**YOUR OBJECTIVE**
Please copy out each line of the entries in which "will" appears.

Records drawn from a dataset
*** Block opens ***

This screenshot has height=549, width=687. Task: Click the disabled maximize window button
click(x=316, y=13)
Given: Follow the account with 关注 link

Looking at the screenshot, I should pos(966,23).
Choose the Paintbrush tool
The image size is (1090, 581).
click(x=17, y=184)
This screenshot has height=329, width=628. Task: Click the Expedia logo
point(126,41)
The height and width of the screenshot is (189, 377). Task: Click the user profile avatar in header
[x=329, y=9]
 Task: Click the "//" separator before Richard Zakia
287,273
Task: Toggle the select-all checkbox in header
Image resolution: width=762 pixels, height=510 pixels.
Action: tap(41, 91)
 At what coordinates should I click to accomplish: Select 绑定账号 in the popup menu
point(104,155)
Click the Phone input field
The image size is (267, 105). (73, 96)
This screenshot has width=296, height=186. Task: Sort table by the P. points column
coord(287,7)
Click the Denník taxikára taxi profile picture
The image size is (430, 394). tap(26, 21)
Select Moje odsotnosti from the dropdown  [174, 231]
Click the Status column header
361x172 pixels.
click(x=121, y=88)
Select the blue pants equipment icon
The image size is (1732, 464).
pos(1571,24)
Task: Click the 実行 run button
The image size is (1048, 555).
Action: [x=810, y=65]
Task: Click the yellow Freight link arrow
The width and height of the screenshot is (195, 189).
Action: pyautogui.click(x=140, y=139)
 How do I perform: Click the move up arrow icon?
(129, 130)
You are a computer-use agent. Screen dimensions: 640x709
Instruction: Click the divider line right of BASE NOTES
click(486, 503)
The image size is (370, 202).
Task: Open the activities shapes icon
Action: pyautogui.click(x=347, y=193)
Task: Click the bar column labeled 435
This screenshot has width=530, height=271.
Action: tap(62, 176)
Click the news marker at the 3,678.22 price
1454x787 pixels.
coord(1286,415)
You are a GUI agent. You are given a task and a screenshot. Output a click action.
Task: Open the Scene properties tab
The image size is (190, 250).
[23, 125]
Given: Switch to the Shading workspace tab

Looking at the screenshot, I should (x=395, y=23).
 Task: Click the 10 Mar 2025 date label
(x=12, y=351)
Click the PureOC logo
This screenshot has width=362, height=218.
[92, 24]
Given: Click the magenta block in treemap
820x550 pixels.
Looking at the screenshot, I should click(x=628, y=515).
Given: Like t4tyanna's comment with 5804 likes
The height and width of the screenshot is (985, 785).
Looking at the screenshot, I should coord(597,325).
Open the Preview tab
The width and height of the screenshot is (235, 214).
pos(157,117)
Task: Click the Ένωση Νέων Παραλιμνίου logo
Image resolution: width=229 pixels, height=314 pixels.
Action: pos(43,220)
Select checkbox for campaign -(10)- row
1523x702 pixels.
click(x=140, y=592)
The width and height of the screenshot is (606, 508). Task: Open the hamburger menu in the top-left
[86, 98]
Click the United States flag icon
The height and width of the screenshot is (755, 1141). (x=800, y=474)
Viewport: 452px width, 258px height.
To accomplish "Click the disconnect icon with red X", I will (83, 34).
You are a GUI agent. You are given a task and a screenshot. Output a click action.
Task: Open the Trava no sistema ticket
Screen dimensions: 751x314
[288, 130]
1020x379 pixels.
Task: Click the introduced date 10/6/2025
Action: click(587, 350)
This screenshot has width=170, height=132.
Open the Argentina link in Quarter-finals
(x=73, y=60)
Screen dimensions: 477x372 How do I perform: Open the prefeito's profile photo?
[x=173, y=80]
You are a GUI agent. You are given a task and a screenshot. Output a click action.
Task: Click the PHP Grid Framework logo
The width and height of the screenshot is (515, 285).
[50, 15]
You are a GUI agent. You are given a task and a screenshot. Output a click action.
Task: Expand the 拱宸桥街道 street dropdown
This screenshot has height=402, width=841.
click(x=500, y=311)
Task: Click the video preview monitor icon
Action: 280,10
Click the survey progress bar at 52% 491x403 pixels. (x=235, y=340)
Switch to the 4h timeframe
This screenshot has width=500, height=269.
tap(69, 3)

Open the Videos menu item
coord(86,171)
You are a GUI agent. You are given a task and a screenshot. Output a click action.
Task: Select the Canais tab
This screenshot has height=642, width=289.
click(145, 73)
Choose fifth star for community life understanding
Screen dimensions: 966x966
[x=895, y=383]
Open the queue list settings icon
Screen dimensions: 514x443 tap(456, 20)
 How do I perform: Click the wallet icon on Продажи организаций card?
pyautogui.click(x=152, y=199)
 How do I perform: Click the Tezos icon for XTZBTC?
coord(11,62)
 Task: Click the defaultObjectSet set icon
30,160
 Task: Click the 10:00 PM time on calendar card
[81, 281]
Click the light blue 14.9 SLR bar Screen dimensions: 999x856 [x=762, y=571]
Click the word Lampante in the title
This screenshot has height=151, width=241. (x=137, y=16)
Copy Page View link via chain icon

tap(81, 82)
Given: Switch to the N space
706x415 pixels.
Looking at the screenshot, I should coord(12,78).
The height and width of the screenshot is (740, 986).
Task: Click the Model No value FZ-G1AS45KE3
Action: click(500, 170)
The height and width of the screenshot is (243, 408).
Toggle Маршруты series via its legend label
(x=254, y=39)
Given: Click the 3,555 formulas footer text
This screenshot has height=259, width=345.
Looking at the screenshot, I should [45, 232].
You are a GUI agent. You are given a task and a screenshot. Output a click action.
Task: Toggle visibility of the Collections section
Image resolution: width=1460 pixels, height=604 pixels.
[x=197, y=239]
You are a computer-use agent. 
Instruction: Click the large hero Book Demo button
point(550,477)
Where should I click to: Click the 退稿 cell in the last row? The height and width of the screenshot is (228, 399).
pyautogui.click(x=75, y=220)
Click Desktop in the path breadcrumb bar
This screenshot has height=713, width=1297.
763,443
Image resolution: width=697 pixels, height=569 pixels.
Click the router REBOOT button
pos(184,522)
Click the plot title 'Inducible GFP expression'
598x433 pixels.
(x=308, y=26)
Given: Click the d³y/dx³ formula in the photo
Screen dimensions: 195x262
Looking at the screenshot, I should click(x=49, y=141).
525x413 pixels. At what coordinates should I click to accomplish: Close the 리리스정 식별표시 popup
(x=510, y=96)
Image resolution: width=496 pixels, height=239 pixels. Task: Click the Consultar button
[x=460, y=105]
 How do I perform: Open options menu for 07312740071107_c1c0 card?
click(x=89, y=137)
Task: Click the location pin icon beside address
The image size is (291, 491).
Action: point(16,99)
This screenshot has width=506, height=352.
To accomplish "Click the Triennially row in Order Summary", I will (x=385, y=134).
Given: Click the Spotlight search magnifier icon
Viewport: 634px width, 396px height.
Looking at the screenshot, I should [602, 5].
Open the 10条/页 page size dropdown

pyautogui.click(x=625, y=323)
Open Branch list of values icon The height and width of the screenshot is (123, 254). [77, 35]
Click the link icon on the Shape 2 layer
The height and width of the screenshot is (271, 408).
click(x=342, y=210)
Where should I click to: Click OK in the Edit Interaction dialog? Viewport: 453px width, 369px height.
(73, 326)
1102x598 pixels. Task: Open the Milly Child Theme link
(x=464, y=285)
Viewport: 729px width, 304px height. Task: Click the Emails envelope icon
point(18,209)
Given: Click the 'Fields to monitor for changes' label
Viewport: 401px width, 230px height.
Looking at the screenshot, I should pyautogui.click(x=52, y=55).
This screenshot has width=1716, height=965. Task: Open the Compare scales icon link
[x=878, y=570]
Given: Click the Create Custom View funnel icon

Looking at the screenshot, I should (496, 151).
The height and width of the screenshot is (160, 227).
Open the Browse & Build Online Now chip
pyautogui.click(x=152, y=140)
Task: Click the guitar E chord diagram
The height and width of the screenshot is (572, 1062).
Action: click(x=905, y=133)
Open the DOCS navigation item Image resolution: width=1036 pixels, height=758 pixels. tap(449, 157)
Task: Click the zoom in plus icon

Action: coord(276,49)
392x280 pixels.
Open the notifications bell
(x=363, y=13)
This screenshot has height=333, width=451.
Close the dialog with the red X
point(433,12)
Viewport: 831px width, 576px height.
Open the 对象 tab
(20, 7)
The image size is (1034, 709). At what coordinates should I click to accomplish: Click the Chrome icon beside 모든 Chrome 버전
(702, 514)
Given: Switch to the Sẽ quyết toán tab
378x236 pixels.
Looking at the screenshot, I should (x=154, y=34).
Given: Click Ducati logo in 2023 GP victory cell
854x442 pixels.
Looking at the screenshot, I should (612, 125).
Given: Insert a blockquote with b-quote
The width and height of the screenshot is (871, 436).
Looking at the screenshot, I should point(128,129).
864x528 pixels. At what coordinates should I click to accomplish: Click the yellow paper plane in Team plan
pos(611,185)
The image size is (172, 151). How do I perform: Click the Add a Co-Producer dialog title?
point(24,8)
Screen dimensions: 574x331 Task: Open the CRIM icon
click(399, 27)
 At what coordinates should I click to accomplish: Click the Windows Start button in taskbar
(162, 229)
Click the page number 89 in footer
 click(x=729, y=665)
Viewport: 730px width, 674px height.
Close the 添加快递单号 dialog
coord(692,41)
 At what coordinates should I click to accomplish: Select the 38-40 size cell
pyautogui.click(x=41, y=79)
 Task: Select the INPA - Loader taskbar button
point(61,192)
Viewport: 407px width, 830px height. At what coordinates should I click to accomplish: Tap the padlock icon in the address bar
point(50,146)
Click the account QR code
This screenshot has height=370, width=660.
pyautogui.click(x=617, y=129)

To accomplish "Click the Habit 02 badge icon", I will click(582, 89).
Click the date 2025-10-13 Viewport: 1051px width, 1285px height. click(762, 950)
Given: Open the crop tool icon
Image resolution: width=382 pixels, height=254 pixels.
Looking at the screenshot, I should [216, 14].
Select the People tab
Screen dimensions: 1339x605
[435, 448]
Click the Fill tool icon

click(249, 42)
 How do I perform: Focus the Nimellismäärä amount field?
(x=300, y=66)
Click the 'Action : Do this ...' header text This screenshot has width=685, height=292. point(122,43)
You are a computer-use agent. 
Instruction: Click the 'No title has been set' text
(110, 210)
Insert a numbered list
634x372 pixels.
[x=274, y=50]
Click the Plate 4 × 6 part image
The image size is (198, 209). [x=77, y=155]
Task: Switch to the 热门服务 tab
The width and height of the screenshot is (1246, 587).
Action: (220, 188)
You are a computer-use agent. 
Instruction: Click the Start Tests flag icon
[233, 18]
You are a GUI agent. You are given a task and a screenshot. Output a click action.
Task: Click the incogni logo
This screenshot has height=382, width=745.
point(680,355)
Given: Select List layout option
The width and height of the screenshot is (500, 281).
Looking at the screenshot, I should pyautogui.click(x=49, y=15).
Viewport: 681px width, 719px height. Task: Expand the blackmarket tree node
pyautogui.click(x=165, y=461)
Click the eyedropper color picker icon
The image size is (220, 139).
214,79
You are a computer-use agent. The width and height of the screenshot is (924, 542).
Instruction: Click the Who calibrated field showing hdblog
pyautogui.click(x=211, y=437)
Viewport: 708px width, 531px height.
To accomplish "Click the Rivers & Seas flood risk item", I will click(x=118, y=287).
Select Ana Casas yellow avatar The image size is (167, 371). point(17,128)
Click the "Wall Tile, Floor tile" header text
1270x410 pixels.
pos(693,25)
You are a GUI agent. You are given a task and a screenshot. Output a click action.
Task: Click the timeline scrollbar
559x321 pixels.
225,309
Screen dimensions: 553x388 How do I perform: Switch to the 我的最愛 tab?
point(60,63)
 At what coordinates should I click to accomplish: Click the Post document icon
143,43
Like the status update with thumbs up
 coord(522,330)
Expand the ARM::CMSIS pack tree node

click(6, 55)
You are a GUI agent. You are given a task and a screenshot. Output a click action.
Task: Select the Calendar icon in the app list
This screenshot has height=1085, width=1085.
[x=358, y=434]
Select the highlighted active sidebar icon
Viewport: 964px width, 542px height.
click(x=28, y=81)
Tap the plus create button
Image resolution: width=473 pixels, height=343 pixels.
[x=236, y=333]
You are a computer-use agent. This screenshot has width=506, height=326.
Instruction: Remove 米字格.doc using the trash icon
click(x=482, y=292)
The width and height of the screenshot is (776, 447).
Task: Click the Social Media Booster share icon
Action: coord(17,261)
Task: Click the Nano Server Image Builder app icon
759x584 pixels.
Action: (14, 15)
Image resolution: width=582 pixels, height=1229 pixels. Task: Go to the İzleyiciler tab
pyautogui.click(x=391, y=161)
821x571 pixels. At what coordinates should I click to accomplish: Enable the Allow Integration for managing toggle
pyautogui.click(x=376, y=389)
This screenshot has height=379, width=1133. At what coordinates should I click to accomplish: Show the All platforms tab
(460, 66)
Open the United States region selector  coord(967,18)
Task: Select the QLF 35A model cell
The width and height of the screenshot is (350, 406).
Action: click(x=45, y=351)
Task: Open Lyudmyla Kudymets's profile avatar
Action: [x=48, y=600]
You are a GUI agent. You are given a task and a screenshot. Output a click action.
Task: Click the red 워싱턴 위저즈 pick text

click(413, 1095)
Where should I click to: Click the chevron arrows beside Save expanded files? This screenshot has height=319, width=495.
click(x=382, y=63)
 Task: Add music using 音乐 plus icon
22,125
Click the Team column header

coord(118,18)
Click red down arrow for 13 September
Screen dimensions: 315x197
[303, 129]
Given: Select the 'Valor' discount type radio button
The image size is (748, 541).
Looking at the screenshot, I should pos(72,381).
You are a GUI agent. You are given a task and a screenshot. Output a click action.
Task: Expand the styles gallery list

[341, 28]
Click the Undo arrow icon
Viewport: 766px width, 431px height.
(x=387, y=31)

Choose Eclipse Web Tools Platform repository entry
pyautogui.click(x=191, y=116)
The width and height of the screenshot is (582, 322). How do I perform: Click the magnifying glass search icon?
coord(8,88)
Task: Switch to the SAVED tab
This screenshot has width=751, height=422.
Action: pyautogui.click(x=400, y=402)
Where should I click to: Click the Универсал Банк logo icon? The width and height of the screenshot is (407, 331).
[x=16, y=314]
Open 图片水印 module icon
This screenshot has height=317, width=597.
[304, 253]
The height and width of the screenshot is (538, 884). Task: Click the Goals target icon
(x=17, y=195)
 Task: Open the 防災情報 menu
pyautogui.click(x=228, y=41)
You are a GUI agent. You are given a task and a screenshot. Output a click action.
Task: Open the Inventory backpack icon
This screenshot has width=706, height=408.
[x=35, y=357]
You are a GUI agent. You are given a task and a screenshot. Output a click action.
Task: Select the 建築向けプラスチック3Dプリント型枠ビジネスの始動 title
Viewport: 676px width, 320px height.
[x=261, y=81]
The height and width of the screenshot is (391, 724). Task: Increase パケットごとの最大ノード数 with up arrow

*** Block closes ***

**FINISHED EXERCISE**
To accomplish "Click the disconnect icon with red X", I will (83, 34).
To accomplish "Click the Triennially row in Order Summary", I will (x=385, y=134).
To accomplish "Click the Habit 02 badge icon", I will click(582, 89).
To accomplish "Click the Rivers & Seas flood risk item", I will click(x=118, y=287).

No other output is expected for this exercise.